Internacional
Justiça da Espanha arquiva única investigação em andamento por torturas na ditadura de Franco
Caso foi aberto em 2023, quase 50 anos após a morte de Francisco Franco, em 1975
Um tribunal de Madri arquivou a única causa por torturas durante a ditadura franquista que havia sido admitida para tramitação pela justiça espanhola, de acordo com um documento judicial ao qual a AFP teve acesso nesta terça-feira. A causa foi aberta após a denúncia de Julio Pacheco Yepes, que, em setembro de 2023, se tornou a primeira vítima de tortura ouvida por um juiz espanhol desde a morte de Francisco Franco, em 1975.
"Decido o (...) arquivamento das presentes atuações", indicou a juíza Ana María Iguácel em sua decisão datada de 31 de julho, mas que só veio à tona agora.
A própria magistrada havia admitido a denúncia em maio, ao constatar "a possível existência" de "crimes contra a humanidade e torturas".
Mas agora ela se alinha à jurisprudência da justiça espanhola, que tem rejeitado sistematicamente todas as denúncias de vítimas da ditadura (1939-1975), alegando a prescrição dos crimes e, sobretudo, a Lei de Anistia de 1977, que perdoou os crimes tanto dos opositores políticos quanto dos agentes da ordem pública.

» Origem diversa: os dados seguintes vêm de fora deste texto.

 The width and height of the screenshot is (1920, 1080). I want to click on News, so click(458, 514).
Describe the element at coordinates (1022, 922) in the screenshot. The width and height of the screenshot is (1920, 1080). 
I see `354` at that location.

"O estado da jurisprudência não mudou após a promulgação da Lei de Memória Histórica", escreveu a juíza, referindo-se à legislação emblemática do governo socialista de Pedro Sánchez para reparar as vítimas do franquismo, aprovada em outubro de 2022.
Apesar de considerar “claro” que as chances da causa avançar fossem pequenas, Julio Pacheco Yepes afiram que sentiu raiva ao saber da decisão judicial.

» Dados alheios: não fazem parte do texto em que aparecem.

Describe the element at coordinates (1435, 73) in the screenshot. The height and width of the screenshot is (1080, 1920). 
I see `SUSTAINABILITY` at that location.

— É devastador. Houve muito movimento, fomos depor. Ou seja, havia uma certa expectativa de que poderia se chegar a algum lugar — disse o homem de 68 anos, que aos 19 foi preso e torturado pela polícia secreta, em agosto de 1975, apenas três meses antes da morte de Franco.
Pacheco Yepes afirmou que recorreu da decisão da juíza e está disposto a "continuar lutando" até o Tribunal Constitucional e a justiça europeia.
Diversas organizações de direitos humanos, entre elas a Anistia Internacional, condenaram a decisão do tribunal madrilenho.
"Manifestamos nossa mais absoluta discordância e total rejeição ao conteúdo da decisão", que "consolida um modelo de impunidade inadmissível em um Estado de Direito e compromete (...) os direitos mais elementares das pessoas que sofreram crimes franquistas", afirmaram em comunicado.